There was no such fanfare for the rechristening of Lindblom Tech as the college preparatory high school for Region 5 on the mid-South Side. Community leaders aren’t even aware of the change. “This is the first I’ve heard that it was a college prep,” admits state Rep. Daniel Burke, who represents the district where Lindblom is located.
Shirley Fox, a member of Lindblom’s advisory board from the Southwest Community Congress, also is in the dark. “I’d heard that the school was becoming a college prep, but not that it had happened.” she says. According to the School Board, it happened in fall 1999.
Payton and Lindblom are two of the six magnet high schools the School Board is spreading across the city to increase access to challenging academic programs. However, as the contrast in their openings illustrates, the college preps have not been created equal.
Disparities crop up in what amounts to a north-south divide. North of Madison Street: College preps are housed in lavish new facilities. South of Madison Street: College preps are having to retrofit old, existing buildings. North Side: Principals got nearly a year of lead time to recruit staff and plan curriculum. South Side: With one exception, principals had fewer than 30 days to convert an entire school’s format. North: Schools get a lot of early publicity that helps attract talented teachers and students. South: The board has done little to get the word out.
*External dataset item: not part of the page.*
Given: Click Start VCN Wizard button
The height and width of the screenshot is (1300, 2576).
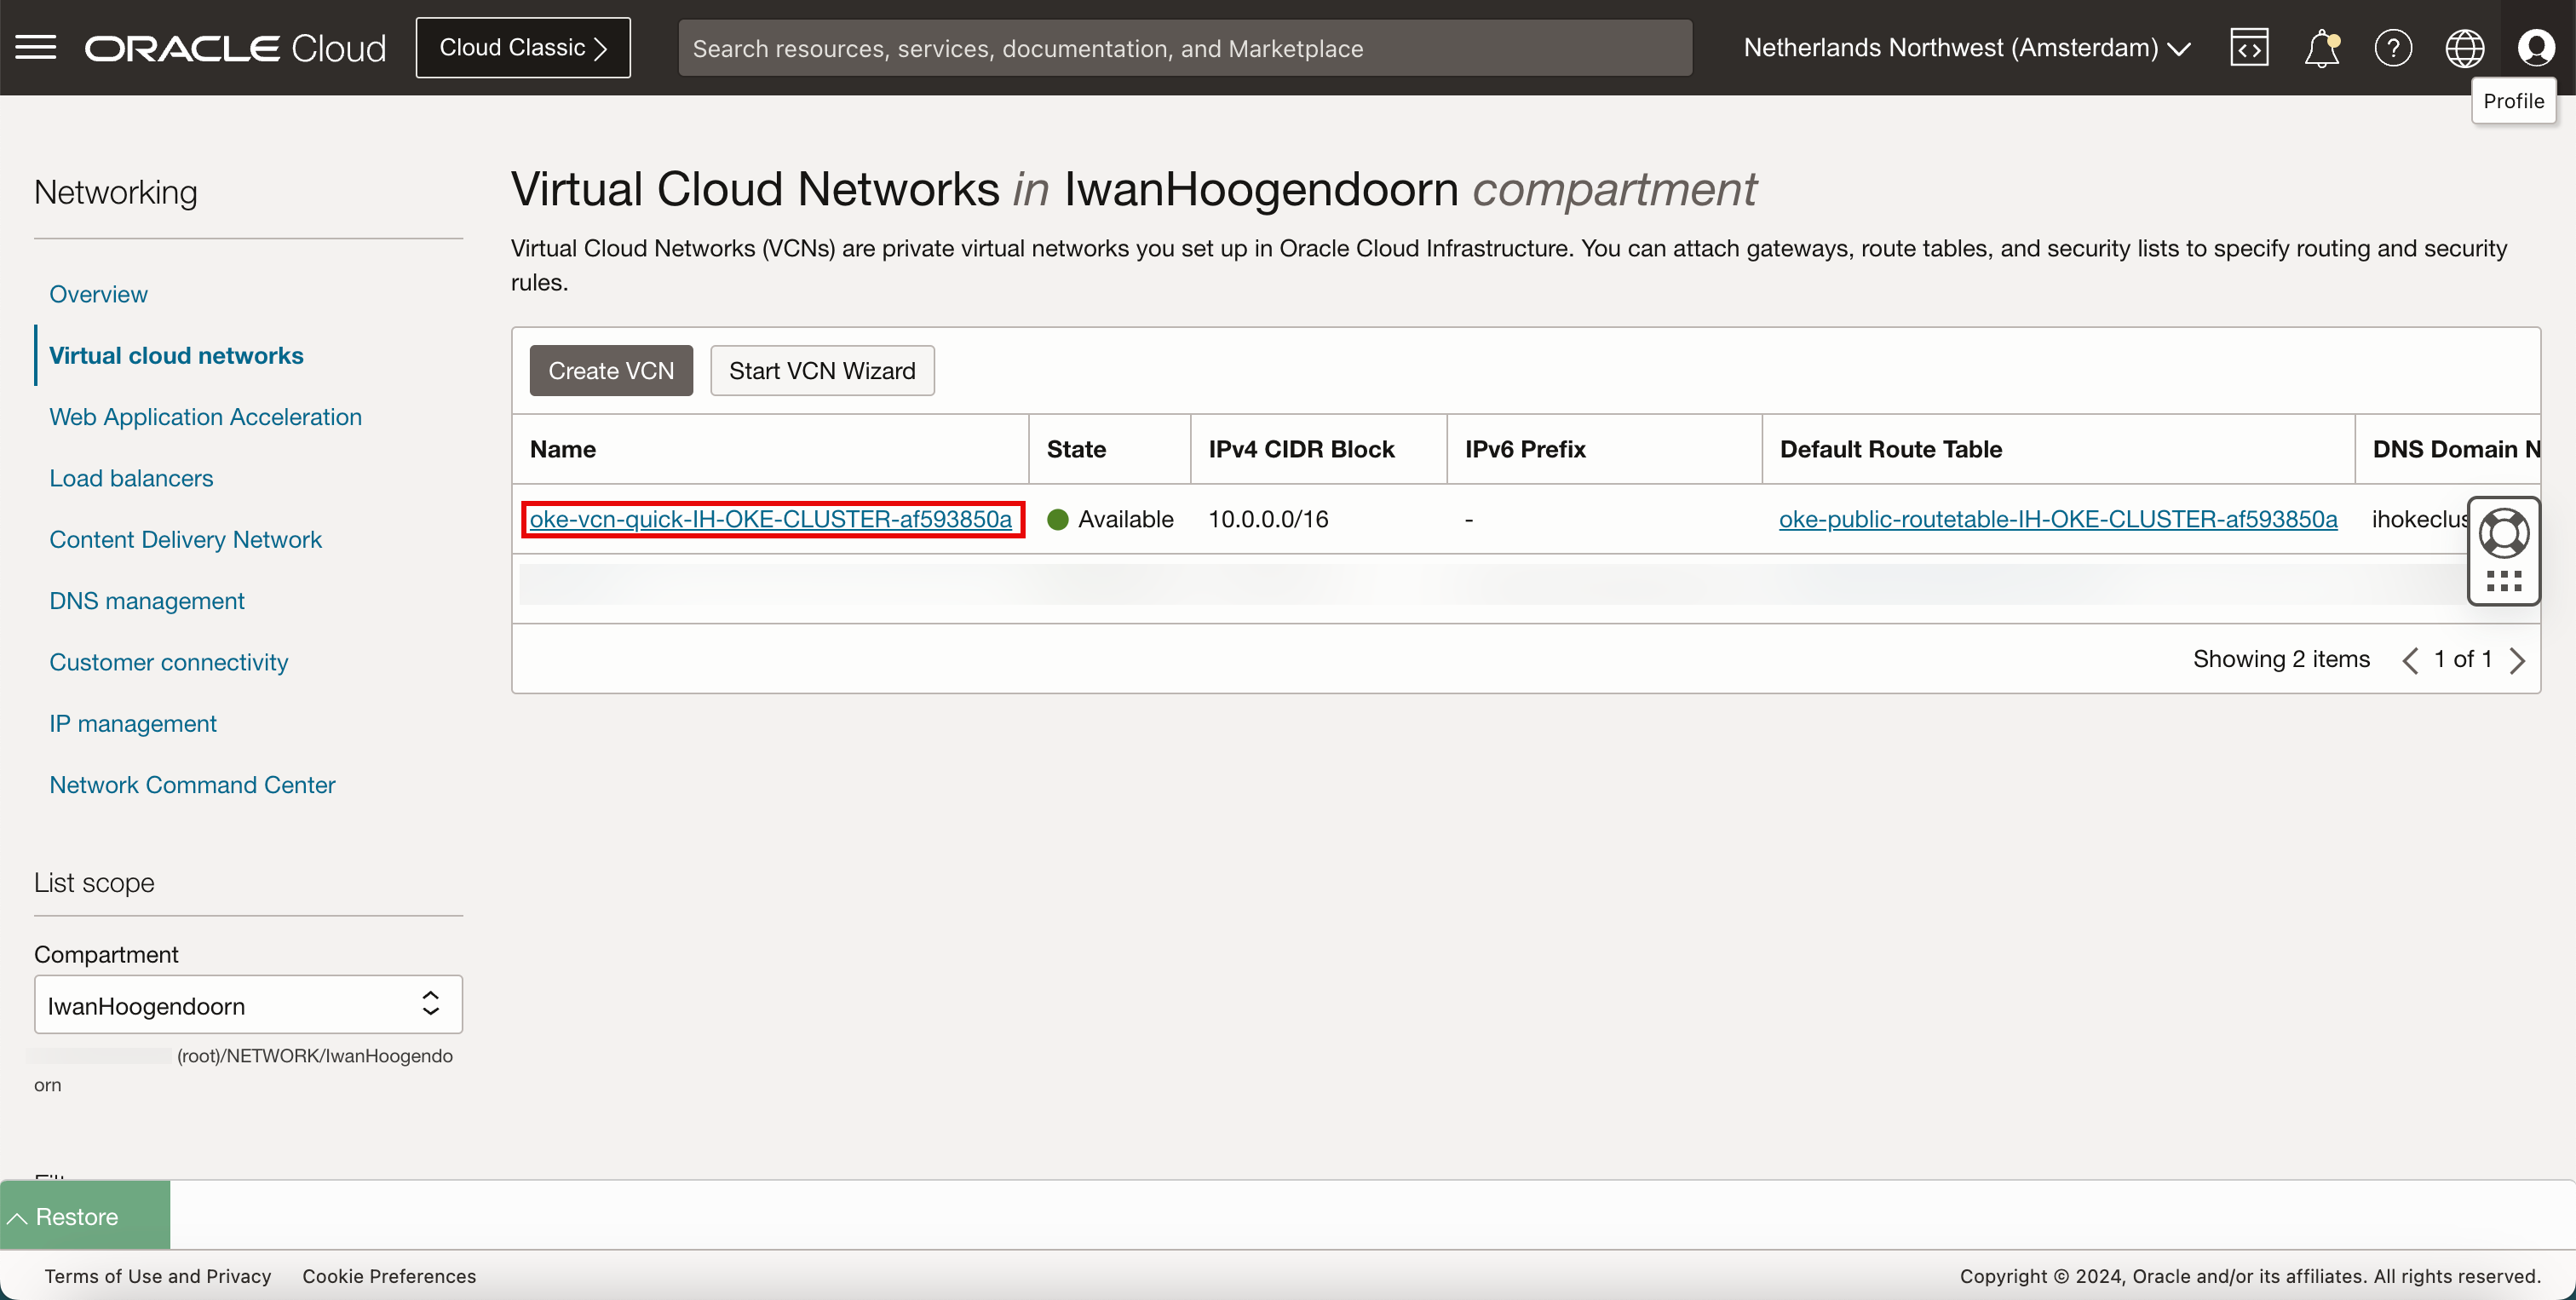Looking at the screenshot, I should 821,370.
Two of the South Side college preps are on track following a turbulent start. Jones College Preparatory High School in the South Loop surged with support from nearby Roosevelt University and downtown business leaders. In Roseland, Southside College Preparatory High School has benefitted from lobbying by the Rev. James T. Meeks, pastor of Salem Baptist Church, who has championed the school with schools chief Paul Vallas.
“The squeaky wheel gets the grease,” says Meeks.
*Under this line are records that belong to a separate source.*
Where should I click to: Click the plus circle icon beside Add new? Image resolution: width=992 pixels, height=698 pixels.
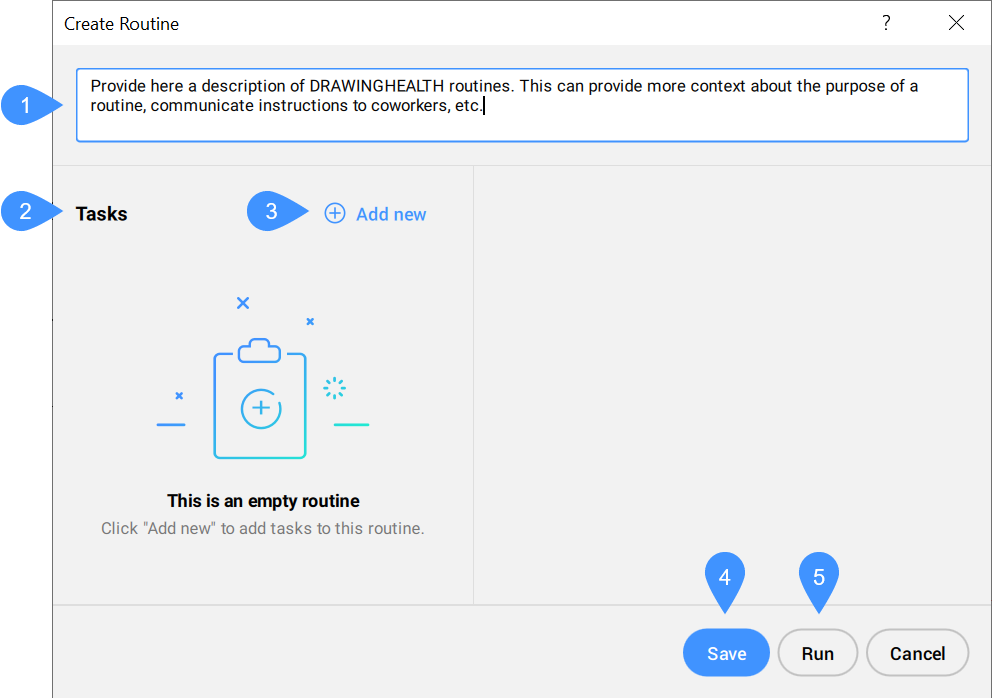335,214
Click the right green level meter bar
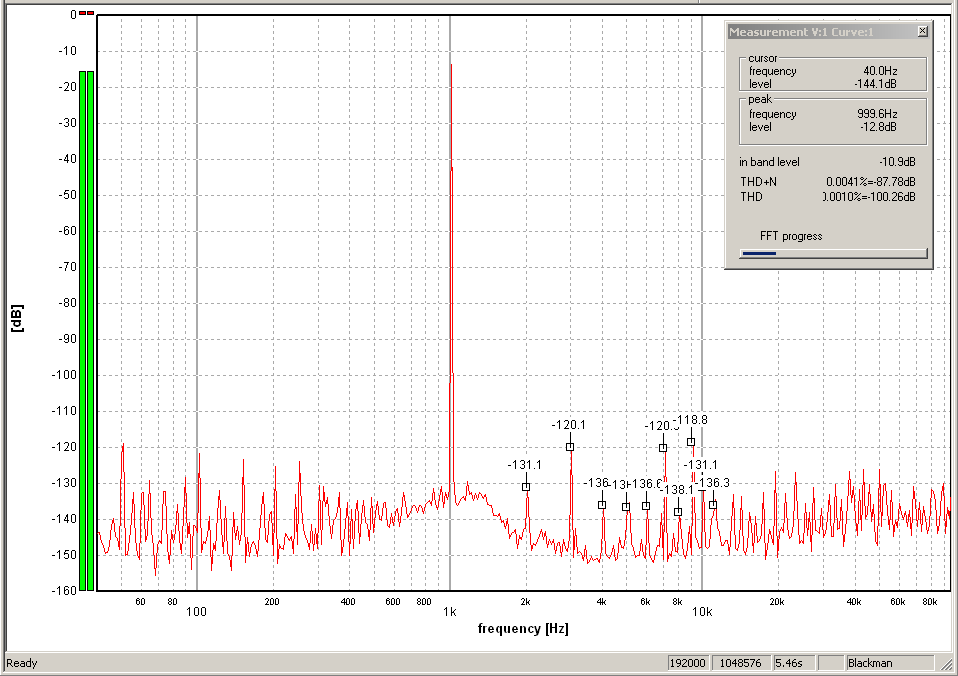Image resolution: width=958 pixels, height=676 pixels. coord(91,330)
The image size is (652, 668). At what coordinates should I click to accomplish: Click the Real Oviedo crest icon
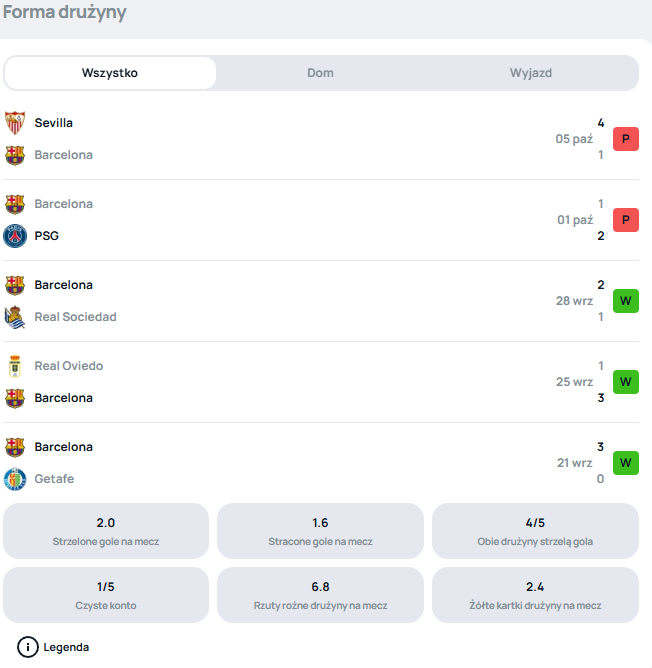click(15, 366)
But Lindblom College Preparatory High is languishing. It is on its third principal in 12 months. Teachers report a still-emerging college prep curriculum and low morale among the staff. They also say the school has trouble recruiting enough 8th-graders whose test scores meet the minimum admission requirement (6th stanine). Indeed, only 75 freshmen are enrolled this fall.
“Someone is going to have to step up to the plate for Lindblom,” says Ald. Anthony Beale (9th Ward), who also pushed the board to make improvements at Southside College Prep. “When you have elected officials, the clergy and community residents all coming together and getting involved, there’s nothing you can’t do.”
So far, college preps are open in five of the board’s six regions. The sixth one, King High in Kenwood, is being converted and is scheduled to open as a college prep next August.
In the view of Paul Vallas, there has been a fair distribution of resources. “Everything is comparable,” says the system’s chief executive officer. “We’ve put the same information out on all the schools. The standards are the same for all six of the schools—the money, the training, etcetera—all the same. I’ve made it a point to ensure fairness.”
Meeks sees the situation differently. At the time Southside was converted from a parochial school to a college prep, he says, “It appeared to me—and I had the data—that all the money was being spent on the north and northwest sides of the city. New construction was limited or non- existent south of 22nd Street.
“I told [Vallas] that with the school system being predominately African American and the leadership of the system being mainly non-African American, and school expenditures being the way they were, it didn’t look right, and it needed to be corrected.
“I don’t want to say that improvements [to South Side schools] were not on their radar, I’m sure they were. But community awareness has helped make sure that promises made are kept.”